Idiopathic pulmonary fibrosis (IPF) is a chronic, progressive, and often fatal form of interstitial lung disease. We hypothesized that the local pulmonary delivery of prostaglandin E2 (PGE2) by liposomes can be used for the effective treatment of IPF. To test this hypothesis, we used a murine model of bleomycin-induced IPF to evaluate liposomal delivery of PGE2 topically to the lungs. Animal survival, body weight, hydroxyproline content in the lungs, lung histology, mRNA, and protein expression were studied. After inhalation delivery, liposomes accumulated predominately in the lungs. In contrast, intravenous administration led to the accumulation of liposomes mainly in kidney, liver, and spleen. Liposomal PGE2 prevented the disturbances in the expression of many genes associated with the development of IPF, substantially restricted inflammation and fibrotic injury in the lung tissues, prevented decrease in body weight, limited hydroxyproline accumulation in the lungs, and virtually eliminated mortality of animals after intratracheal instillation of bleomycin. In summary, our data provide evidence that pulmonary fibrosis can be effectively treated by the inhalation administration of liposomal form of PGE2 into the lungs. The results of the present investigations make the liposomal form of PGE2 an attractive drug for the effective inhalation treatment of idiopathic pulmonary fibrosis.

Introduction

Idiopathic pulmonary fibrosis (IPF), a chronic, progressive, and often fatal form of interstitial lung disease, is the most common form of idiopathic interstitial pneumonia [1]. IPF causes the loss of lung epithelial cells, accumulation of fibroblasts and myofibroblasts with replacement of normal functional tissue, extracellular matrix deposition, and alteration of lung architecture. These alterations and pulmonary hypertension lead to substantial impairment of respiration and gas exchange often resulting in patient morbidity and mortality [2], [3]. Treatment of IPF represents a major clinical challenge since this disorder does not have reliable therapeutic options and an effective therapy has yet to be identified and developed [2], [4], [5]. Patients may ultimately require supportive oxygen therapy or pulmonary transplantation. Consequently, the development of a novel effective treatment for this devastating disease is urgently needed.

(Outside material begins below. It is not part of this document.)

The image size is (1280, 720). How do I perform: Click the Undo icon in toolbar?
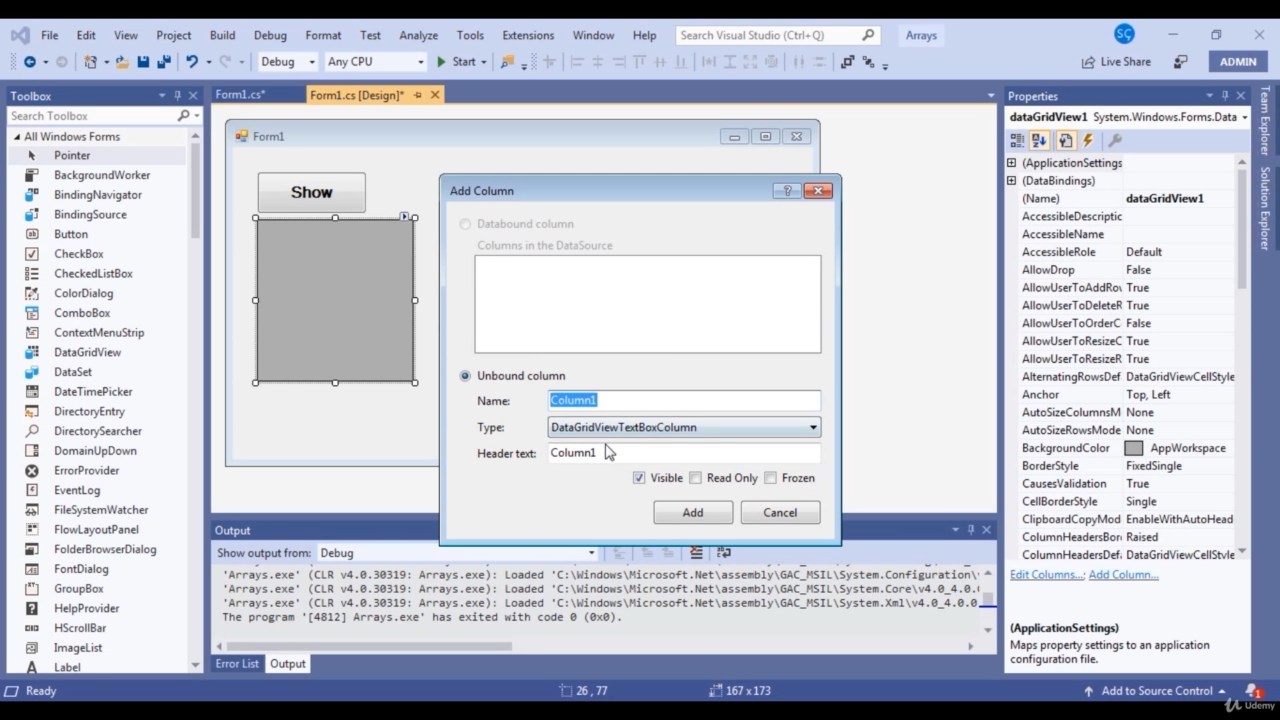(191, 62)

Prostaglandin E2 (PGE2), a cyclooxygenase-derived lipid mediator, has attracted considerable attention for its role in the development and progression of IPF and as a possible therapeutic agent for this disease. A role for PGE2 in the treatment of IPF is based on the very specific and unique role that PGE2 plays in the lungs making “the lung as a privileged site for the beneficial actions of PGE2” [6]. In other organs and tissues, PGE2 often acts as a potent pro-inflammatory mediator and is involved in pathogenesis of many inflammatory diseases. In contrast, in the lungs, PGE2 limits the immune-inflammatory response and inhibits specific lung fibroblast functions, their proliferation, and synthesis of matrix proteins such as collagen. Consequently, PGE2 potentially can be used for the treatment of IPF [6], [7], [8], [9], [10]. Moreover, a synthetic analog of PGE2 (16,16-dimethyl-PGE2) recently was tested using a model of pulmonary fibrosis (intratracheal administration of bleomycin) with promising results for treatment of IPF [11].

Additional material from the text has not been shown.